Pytorch 环境搭建指南
不像 sklearn,Pytorch 的安装过程比较复杂,我们甚至需要从挑选合适的版本开始。
如果你不想在本地安装,也可以使用云服务器,比如 AWS、Azure、GCP 等(如果需求较低,可以使用个人轻量级云计算平台,比如AutoDL等),只需要在云服务器上安装 CUDA 以及相应的驱动(一般平台都提供了自动化安装),然后在本地连接云服务器,就可以使用云 GPU 算力进行模型训练与推理。
本章大部分内容参考与图片来源自:最详细的 Windows 下 PyTorch 入门深度学习环境安装与配置 CPU GPU 版 | 土堆教程 - Bilibili。原视频非常详细,本文主要主要进行了简化,如果希望了解更多深层的内容可以观看原视频。
[选读]为什么要选择不同的版本?
Pytorch 官方提供了 CPU 与 GPU 两个大类版本,对应了不同的计算硬件。

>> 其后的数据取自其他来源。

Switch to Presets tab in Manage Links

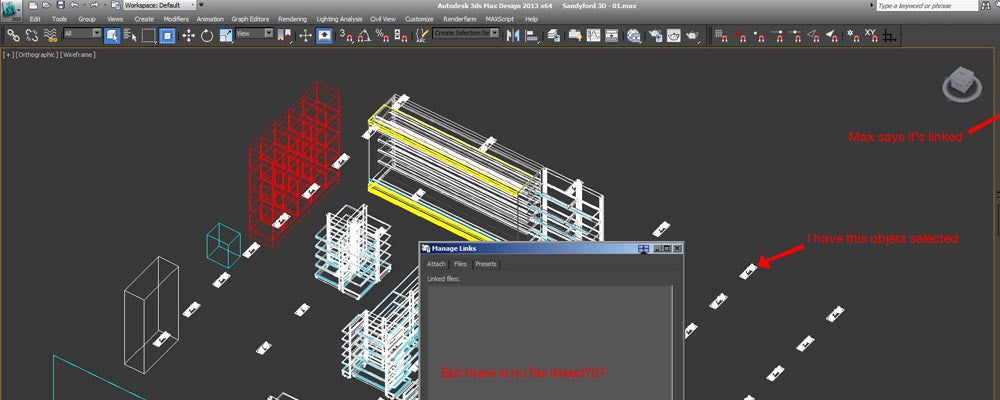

- CPU 版本适用于没有 NVIDIA 显卡的机器,可以快速进行模型训练与推理。
- GPU 版本适用于有 NVIDIA 显卡的机器,可以加速模型训练与推理。
一般来说,我们推荐使用 GPU 版本,因为其在训练和推理的速度上都有显著提升,但并不是所有电脑都配备了支持 CUDA 加速的 NVIDIA 显卡,因此我们需要根据自己的机器选择合适的版本。
当然,如果你懒得选或者并不在意速度,那么直接无脑选 CPU 版本也是可以的。
新建虚拟环境
Anaconda
首先,我们需要一个 Anaconda。
在文档的机器学习部分中,我提到过我们没有必要使用 Anaconda 安装 sklearn。但是在深度学习阶段,不论是为了开发、迁移还是部署,安装 Anaconda 无疑是最方便的选择。
安装方式可以参考ML&Sklearn - Anaconda 环境搭建
接着我们新建一个 conda 环境用于专门进行 Pytorch 的安装与应用。
[选项 1] GUI 方式安装
如果你的 Anaconda 版本支持 Anaconda Navigator 可视化界面,那么你可以直接在 Navigator 中新建一个环境。
[选项 2] 命令行方式安装
如果你的 Anaconda 版本不支持 Anaconda Navigator 可视化界面,那么你可以使用命令行的方式新建一个环境。
打开 Anaconda Prompt(使用系统的搜索功能),输入以下命令新建一个环境:
conda create -n pytorch python=3.11
注:其中的“pytorch”可以替换成你想要的环境名称,python 版本根据实际情况进行调整。
等待安装完毕,切换至该环境:
conda activate pytorch
无论在此步使用哪种方式,后续步骤为了统一我们都使用命令行进行操作
判断设备是否有 NVIDIA GPU
我们需要确认是否有 NVIDIA GPU,如果有,我们需要安装 CUDA 以及相应的驱动。
在上图中,左图是有 NVidia GPU 的情况,右图是没有 NVidia GPU 的情况。
- 如果含有 NVidia 字样, 那么说明你的电脑有 NVIDIA GPU,下一步请参考GPU 版 Pytorch 搭建。
- 如果没有, 那么说明你的电脑没有 NVIDIA GPU,下一步请参考CPU 版 Pytorch 搭建。
TIP
如果你记得在购买设备时买的是带有 NVIDIA GPU 的电脑,但任务管理器没有显示,可以检查一下是否安装了正确的驱动,具体请参考如何安装 NVIDIA 显卡驱动? - 知乎。